The Blue Tooth: I started off loving this purely on the grounds of Cambridge nostalgia, as Liz Shaw returns to her alma mater to sort out certain strange goings on (promising, in the framing narrative, to explain why she left UNIT). Certainly the portrayal of the University Dental Service on Trumpington Street as a place of horror, pain and fear was still perfectly accurate from my time there, twenty years after Liz Shaw. I also liked the continuity of the Cybermen being a legacy of the failed Invasion. But I went off it in the end: Liz, one of the really brainy Doctor Who companions, ends up being all fainting and unconscious and having to be rescued, and Caroline John does not really succeed in doing the voices of the Third Doctor and the Brigadier especially well.

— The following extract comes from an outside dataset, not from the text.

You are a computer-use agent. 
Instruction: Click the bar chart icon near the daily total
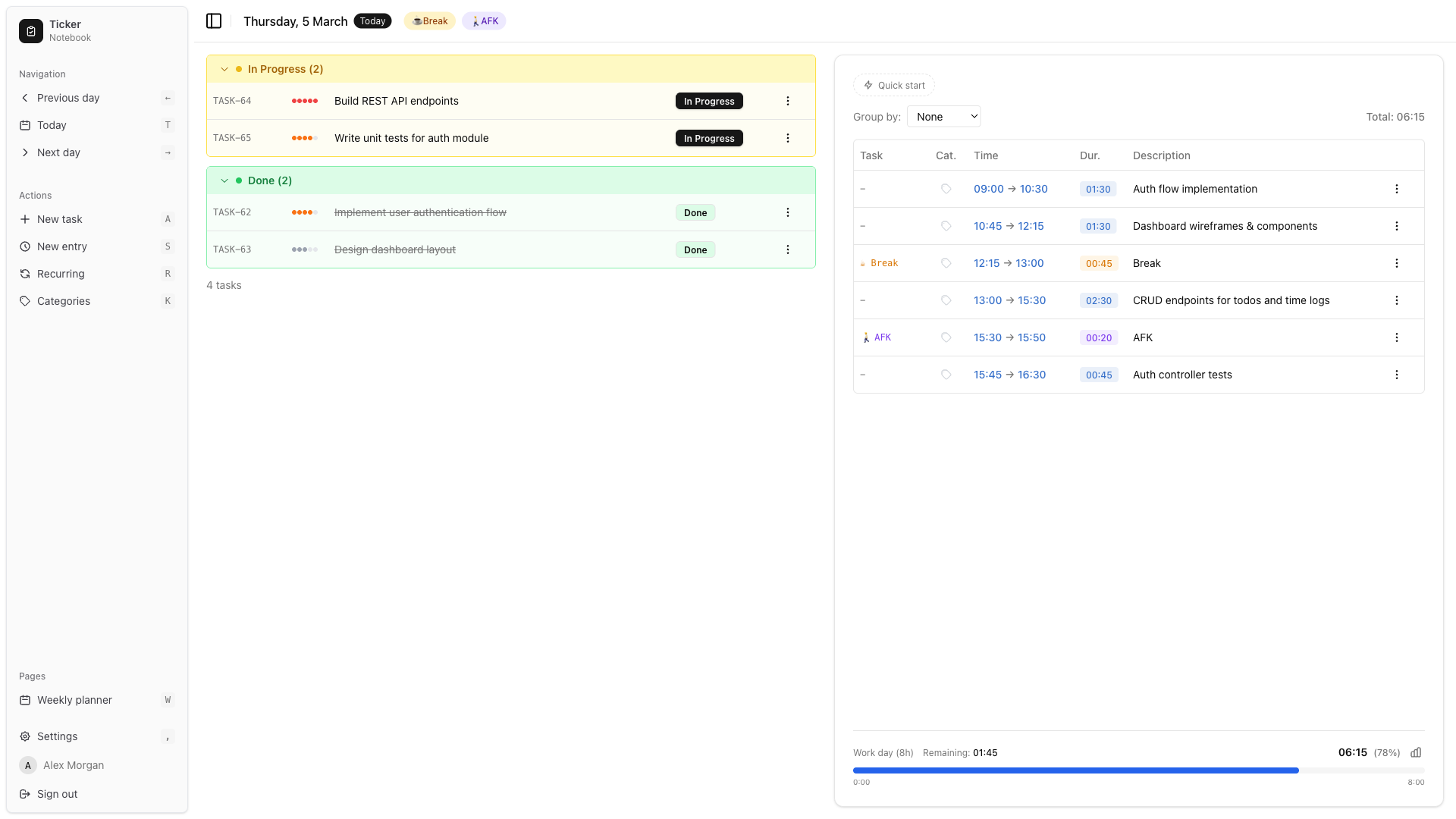1416,752
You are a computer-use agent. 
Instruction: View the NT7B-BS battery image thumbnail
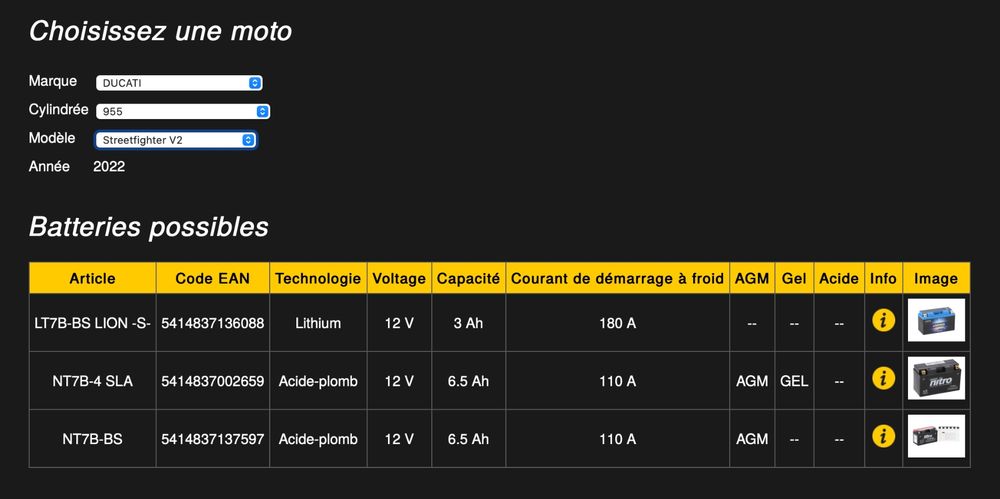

This was in the end my least favourite of the four, though perhaps a non-Cantabrian listener will have fewer dashed expectations than I did.

The Beautiful People is set mainly in a health club, which will definitely appeal to those like me who often listen to Doctor Who while on the exercise machines in the gym. It’s a rather slight plot, not awfully dissimilar from The Leisure Hive (of the same era). Lalla Ward does a great job of it, though. My biggest gripe has nothing to do with either writing or acting: it is that the four episodes are very uneven in length – 25 minutes, then 18, then 12 and 12 again, with a couple more moments that sounded like they might have been potential episode endings in the middle. That’s just poor pacing, and leaves the listener (or at least this listener) thrown off balance.

But anyway, in all cases the fun outweighs the annoyances, and they are all worth adding to your library.